I am realizing more and more that knowing how to evaluate a model is just as important as building a model. Here are some of evaluation techniques that came across during my experience as a data scientist.
- SHAP: local and global feature contribution.
- LIME: local approximation around one prediction.
- PDP: average model behavior as one feature changes.
- ICE: individual-level behavior as one feature changes.
SHAP: assigning credit to features
SHAP values explain how much each feature contributes to a prediction relative to a baseline.
The idea comes from Shapley values. For a feature, we look at many possible subsets of the other features and ask: how much does the prediction change when this feature is added?
The logic is: a feature gets credit based on its average marginal contribution across possible feature combinations.
That matters because feature contribution can depend on what other features are already known.
How SHAP is calculated
For one prediction, SHAP asks: if I add this feature to different possible groups of features, how much does the prediction change on average?
Suppose the model has three features:
F = {F1, F2, F3}
If F1 is the feature of interest, we look at subsets of the other features:
{} baseline / no features
{F2}
{F3}
{F2, F3}
The empty set is the baseline case. In practice, this is often represented as the average model prediction when no feature information is known.
F0 = baseline prediction
Then we calculate the marginal contribution of F1 in each situation. The trained model stays the same. We are not retraining the model. We are asking how the prediction changes when F1 is included versus excluded from a subset.
For F1, the marginal contributions look like:
f({F1}) - f({})
f({F1, F2}) - f({F2})
f({F1, F3}) - f({F3})
f({F1, F2, F3}) - f({F2, F3})
The important detail is that these marginal contributions are not all weighted equally.

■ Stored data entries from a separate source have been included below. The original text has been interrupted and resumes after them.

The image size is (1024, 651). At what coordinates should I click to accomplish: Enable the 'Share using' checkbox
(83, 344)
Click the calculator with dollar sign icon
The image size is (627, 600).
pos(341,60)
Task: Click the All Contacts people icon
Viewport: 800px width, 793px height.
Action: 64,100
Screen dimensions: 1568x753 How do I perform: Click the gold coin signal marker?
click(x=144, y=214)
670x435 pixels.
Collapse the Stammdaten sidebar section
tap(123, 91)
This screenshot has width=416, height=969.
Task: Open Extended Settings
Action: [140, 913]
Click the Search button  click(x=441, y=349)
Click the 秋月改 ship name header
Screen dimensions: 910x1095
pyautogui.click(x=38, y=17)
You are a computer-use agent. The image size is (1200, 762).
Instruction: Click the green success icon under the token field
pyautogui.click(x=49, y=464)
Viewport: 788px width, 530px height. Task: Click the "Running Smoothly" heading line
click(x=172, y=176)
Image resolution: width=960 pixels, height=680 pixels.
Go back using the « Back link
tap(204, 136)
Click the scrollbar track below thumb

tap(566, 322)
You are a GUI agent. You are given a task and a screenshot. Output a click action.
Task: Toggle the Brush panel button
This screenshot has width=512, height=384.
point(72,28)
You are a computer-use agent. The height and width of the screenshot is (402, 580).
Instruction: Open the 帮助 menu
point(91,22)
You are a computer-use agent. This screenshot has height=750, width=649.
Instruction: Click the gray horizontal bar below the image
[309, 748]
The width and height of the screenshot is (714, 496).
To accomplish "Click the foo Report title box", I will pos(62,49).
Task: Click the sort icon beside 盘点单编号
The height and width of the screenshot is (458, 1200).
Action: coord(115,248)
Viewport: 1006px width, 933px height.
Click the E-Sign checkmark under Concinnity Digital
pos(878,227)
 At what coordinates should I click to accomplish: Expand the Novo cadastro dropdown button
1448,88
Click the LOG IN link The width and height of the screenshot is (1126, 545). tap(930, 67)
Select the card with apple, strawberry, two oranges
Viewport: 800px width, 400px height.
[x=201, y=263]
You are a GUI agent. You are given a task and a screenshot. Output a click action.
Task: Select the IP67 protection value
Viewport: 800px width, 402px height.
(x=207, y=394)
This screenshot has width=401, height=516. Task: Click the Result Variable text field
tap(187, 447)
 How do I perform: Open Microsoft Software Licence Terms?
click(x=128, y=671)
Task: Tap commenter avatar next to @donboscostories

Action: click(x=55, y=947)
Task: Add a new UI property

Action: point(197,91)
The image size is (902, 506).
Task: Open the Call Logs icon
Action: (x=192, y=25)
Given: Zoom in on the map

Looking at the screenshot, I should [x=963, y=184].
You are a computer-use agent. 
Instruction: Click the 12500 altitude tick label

A feature might look very powerful when only a few features are known, but less important once many other features are already included. SHAP handles this by applying Shapley weights.
The weight is what makes the attribution fair across different subset sizes and feature orderings. It accounts for how many possible permutations include the feature before or after a given subset.
Then the same process is repeated for every feature in the row.
The local explanation adds back up to the prediction:
model prediction = baseline + sum of SHAP values
For a global explanation, we usually calculate SHAP values across many rows and aggregate them. A common global importance measure is the mean absolute SHAP value.
SHAP plots I would use
The plot depends on the question.
-
Waterfall plot: local explanation for one prediction. It shows how the baseline prediction moves up or down until it reaches the final prediction.
-
Bar plot: global feature importance. It ranks features by average absolute SHAP value, so positive and negative effects do not cancel each other out.
-
Beeswarm plot: global explanation with more detail than a bar plot. It shows feature importance, direction, and spread across many rows.
-
Dependence plot: shows how one feature’s actual value relates to its SHAP value. Curves suggest nonlinear effects. Wide vertical spread can suggest interactions.
-
Force plot: local explanation for one prediction. It shows which features push the prediction higher and which features push it lower.
-
Stacked force plot: many force plots stacked together. This can reveal groups of rows with similar explanation patterns.
For SHAP specifically, I found the Neptune SHAP values article useful as a reference for the different plot types: https://neptune.ai/blog/shap-values.
LIME: explaining one prediction locally
LIME is also local, but the mechanism is different.
The idea is to explain a complicated model by approximating it with a simpler model near the point I care about.
The algorithm is:
- Pick the input I want to explain.
- Create perturbed samples around that input.
- Run those perturbed samples through the original black-box model.
- Weight samples by how close they are to the original input.
- Fit a simple weighted model, often linear.
- Interpret the simple model’s coefficients as the local explanation.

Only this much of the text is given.